Multifront campaign seeks to win support for U.S. missile shield

By Kimberly Ashton
Staff Writer, The Prague Post
September 5th, 2007 issue

Domestic officials are going on a “charm offensive,” with a new 15 million Kč ($740,000) ad campaign to convince Czechs to support a proposed U.S. missile defense shield.
They’re also starting “substantive political negotiations” this week with U.S. officials on missile-defense cooperation treaties between the Czech Republic and the United States, said Tomáš Klvaňa, the Czech coordinator for defense policy.
U.S. politicians have said the shield planned for this country and Poland would be meant to intercept missiles fired from countries like Iran and North Korea. Czechs currently oppose the defense shield by 60 percent or more, according to public opinion surveys done by the national polling agency STEM and others in recent months.
“Everyone interested in this project, at the end of the campaign will not be able to say he lacks information,” Klvaňa said.
The ad agency will receive 1.7 million Kč, with the rest of the money to be spent on the campaign, Klvaňa said.
At the same time, officials will meet Sept. 5 with an opposition group of mayors in the Brdy military region where the proposed site is located. On Sept. 6, the president of a U.S. missile advocacy group funded by U.S. defense contractors will announce results of a new opinion poll done by the group, called the Missile Defense Advocacy Alliance. The group declined to say anything more about the results before Thursday’s announcement.
“As the people of the Czech Republic and Poland understand this more, I believe that public support will grow significantly,” U.S. Congressman Trent Franks said in a recent visit to Prague to plug the project.

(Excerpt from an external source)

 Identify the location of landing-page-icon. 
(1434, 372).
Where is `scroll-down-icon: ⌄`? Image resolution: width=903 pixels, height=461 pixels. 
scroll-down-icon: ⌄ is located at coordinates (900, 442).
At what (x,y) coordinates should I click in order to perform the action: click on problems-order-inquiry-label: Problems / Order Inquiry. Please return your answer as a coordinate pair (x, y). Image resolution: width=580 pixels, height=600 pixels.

“They will understand that this is about protecting their children, that this is about protecting all of Europe, this is about creating a disincentive for rogue nations to build [weapons].”
U.S. leaders are ready to fund the project if Czechs agree to host a site, Franks said. Of the $9.9 billion President George W. Bush originally requested for the project, $9.3 billion has been funded, according to Franks. Congress cut $139 million from the project earlier this year.
“If our countries can come together in our planned agreements, then America will do its part in making sure that the funding that we promised is forthcoming,” Franks said.
Agreements with the two site countries are the “key element” that would give Congress the confidence to move forward with funding approvals, he said.
Local officials expect to negotiate two treaties with their U.S. counterparts, one on general cooperation, the other on how U.S. forces here would be legally governed, Klvaňa said.